C’est parti comme chaque mercredi pour un petit article sur mes films vus… la première semaine d’avril toujours, puisque j’en arrive enfin à l’arrivée de Disney + dans ma vie.  Même si je m’approche lentement des deux mois de retard dans ces chroniques, je reprends enfin mon visionnage de films avant de me retrouver dans la panade dans quelques semaines quand je n’aurais plus rien ici. Pour vous, ça devrait paraître inaperçu, mais il y aura donc eu deux semaines sans film cette année… C’est comme ça, et ça faisait du bien du côté des séries !

Comme je me suis clairement embrouillé dans ma numérotation des semaines ces derniers temps, et surtout comme ça ne servait plus à grand-chose de proposer par semaine, je change la numérotation, ce sera plus simple puisque désormais ça correspond à celles des stats de la semaine.

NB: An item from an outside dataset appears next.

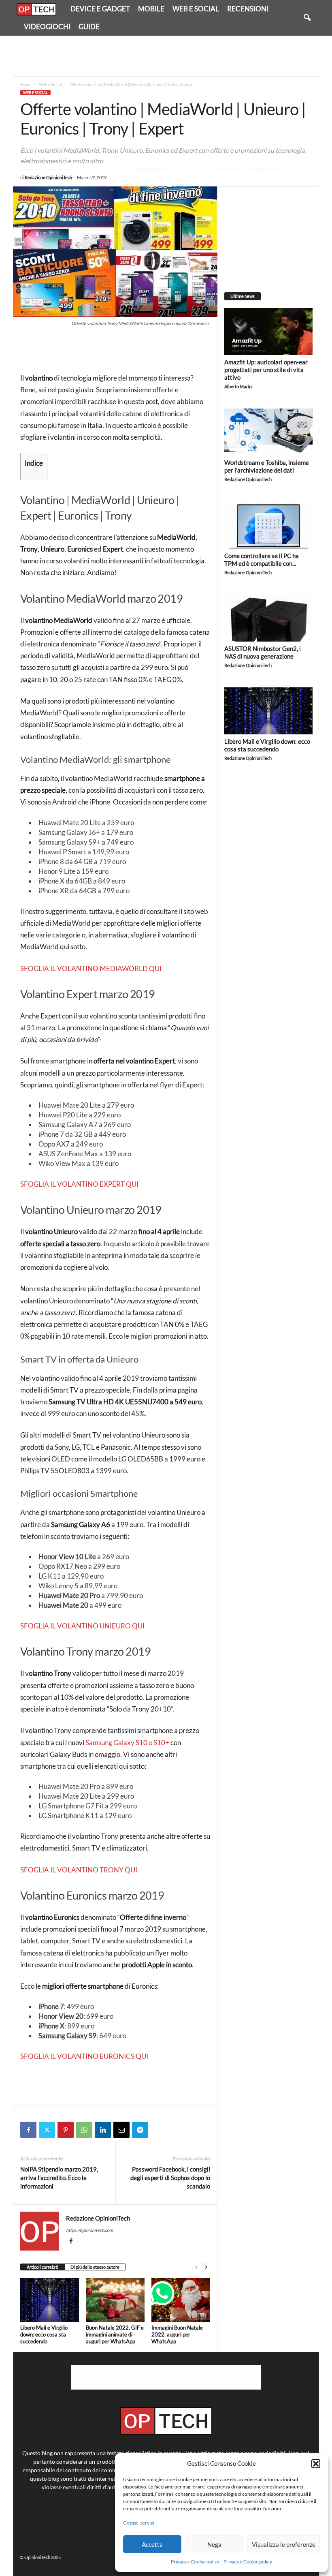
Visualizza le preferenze (283, 2544)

Flight denzel washington don cheadle GIF on GIFER - by Blackcliff

Flight

Ce film est un film assez classique, mais plutôt sympathique. Tout commence par un crash d’avion spectaculaire qui nous scotche au canapé avant de s’enfermer dans une suite plus banale et trop bavarde à mon goût, parce que j’ai eu du mal à accrocher aux personnages, aussi héroïques soient-ils, aussi plein de défauts soient-ils. Eh, ça arrive. Le casting est top, emmené par un Denzel Washington qui n’a plus rien à prouver, contrairement à son personnage, le pilot de l’avion qui garde le contrôle de l’engin autant qu’il le peut.

Le début est à voir pour ses effets spéciaux, la suite est plus dispensable à mon sens… mais je suis très critique ; certains adoreront le film et l’ingratitude de la société qu’il représente plutôt justement. Peu de surprises dans la leçon de vie et d’héroïsme que propose le film, en revanche.

L’Incroyable Voyage

Disney + débarque enfin en France | Just One More EpisodeAh, voilà, arrive enfin Disney + dans ma vie et je commence par quoi ? Par ce film de mon enfance. Il vieillit super mal, surtout que je l’ai revu en VF et qu’il a un petit côté insupportable, mais je suis retombé dans mon plus jeune âge avec grand plaisir. Et pour ceux qui ne connaissent pas encore ce film, il nous raconte l’histoire de deux chiens et d’un chat qui se pensent abandonnés définitivement par leurs maîtres et qui se lancent dans un périple pour retourner dans leur maison, de l’autre côté d’une montagne hostile.

C’est un Disney, mais c’est tourné avec de vrais animaux et même si je n’ai jamais eu de chiens ou chats, j’ai toujours été attaché à ce film pour je ne sais quelle raison ! Je ne m’attendais pas à le retrouver, parce que j’avais oublié que c’était un Disney. À voir.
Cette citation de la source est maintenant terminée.